Okazało się, że pies ma charakter bardzo dominujący, więc trzeba z nim rozważnie postępować, nie rozpieszczać,
a broń Boże nie bić (zresztą uważam, że zwierząt w ogóle nie powinno się bić). Ale z takim charakterem wiąże się też sporo zalet - pies nie jest strachliwy i nie boi się huku, nie muszę się więc o niego martwić w Sylwestra. Poza tym odważne psy
nie są tak agresywne.
Ja tam lu7bię jeże nie wiem dlaczego są zaje***te i wogóle super:D
ja miałem chomika Alfreda był bardzo fajny , milutki i wogóle ale zdech..
Mam zamiar kupić jakiegoś innego gryzonia. może to będzie myszoskoczeek bo po przeczytaniu posta CEZARA mi się ten zweierzak spodobał...
Cezar, mówię to całkowicie serio - podziwiam takich praktycznych ludzi, jak Ty.

Wiesz, lubie swojego zwierzaka, czasem zdarza mi się z nim gadać, bawić itp., ale czasem zapominam przez kilka dni o jego istnieniu. Na szczęście, więc jest on do tego przystosowany w końcu zwierze pustynne.

Mam zamiar kupić jakiegoś innego gryzonia. może to będzie myszoskoczeek bo po przeczytaniu posta CEZARA mi się ten zweierzak spodobał...


Ale nie wzoruj się na mnie i czasem go karm i kup mu poidełko
Wiesz, lubie swojego zwierzaka, czasem zdarza mi się z nim gadać, bawić itp., ale czasem zapominam przez kilka dni o jego istnieniu. Na szczęście, więc jest on do tego przystosowany w końcu zwierze pustynne.


O to mi właśnie chodzi. Jesteś praktyczny i znając swoje słabe strony, dobrałeś właściwego dla siebie zwierzaka. Takiego, który sobie poradzi, gdy czasem o nim zapomnisz. I tak powinno być - przewidziałeś różne sytuacje, zanim zwierzaka kupiłeś.

A niektórzy kupują sobie zwierzę nie zastanawiając się nad tym, czy będą w stanie w ogóle zaspakajać jego potrzeby. Żal mi psów, które wyją w pustym mieszkaniu czekając na powrót właścicieli... Chociaż te psy nie mają jeszcze źle, pan przyjdzie, jeść da, na spacer wyprowadzi.

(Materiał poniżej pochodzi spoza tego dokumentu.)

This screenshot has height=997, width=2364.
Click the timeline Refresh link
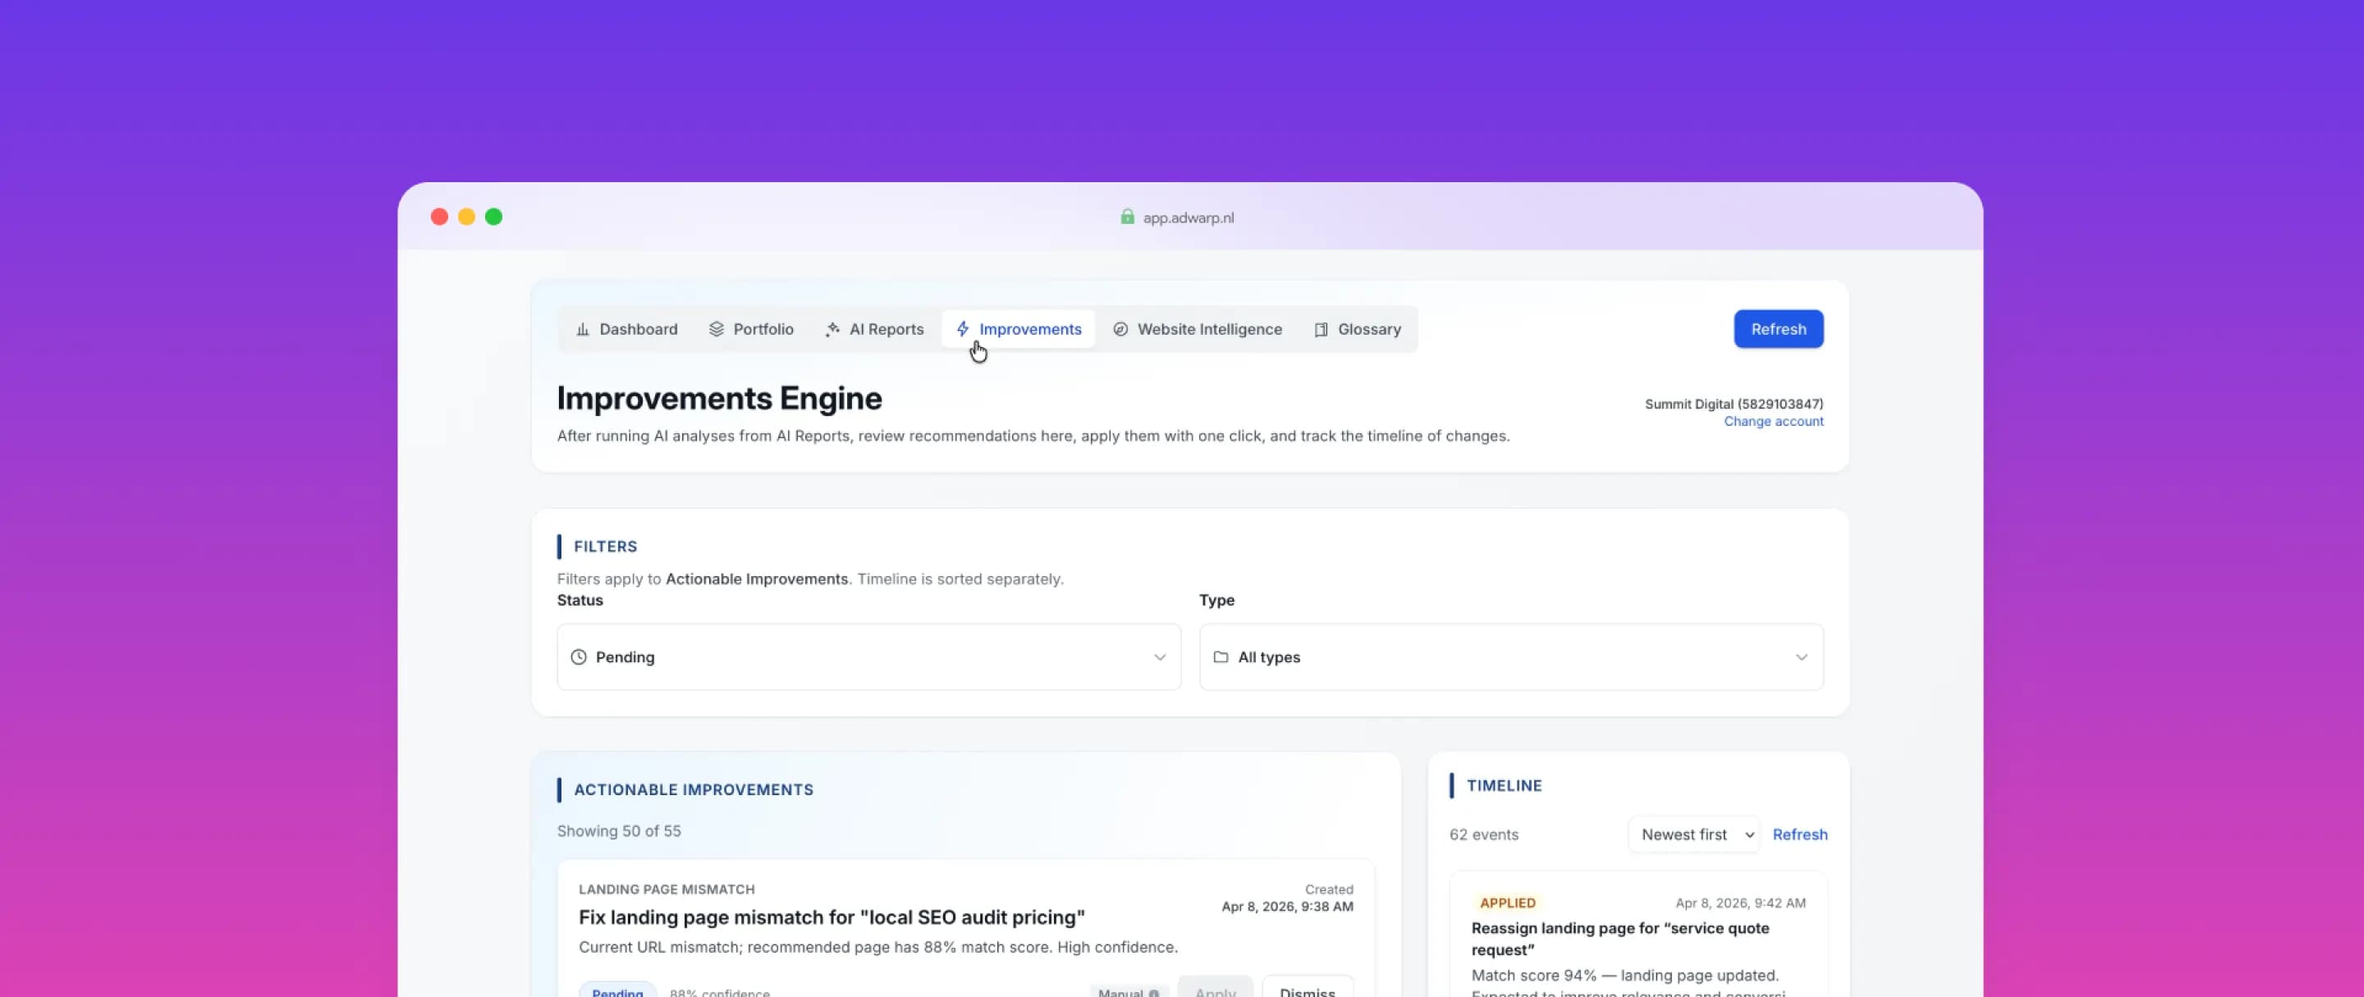click(1799, 835)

Szczególnie boleję nad losem zwierząt, które doświadczają ludzkiego okrucieństwa. Człowiek potrafi być niewdzięczny wobec zwierząt, które mu służą.
W Polsce przydałoby się prawo zabraniające posiadania jakiegokolwiek zwierzęcia osobie, której udowodniono znęcanie się nad nimi.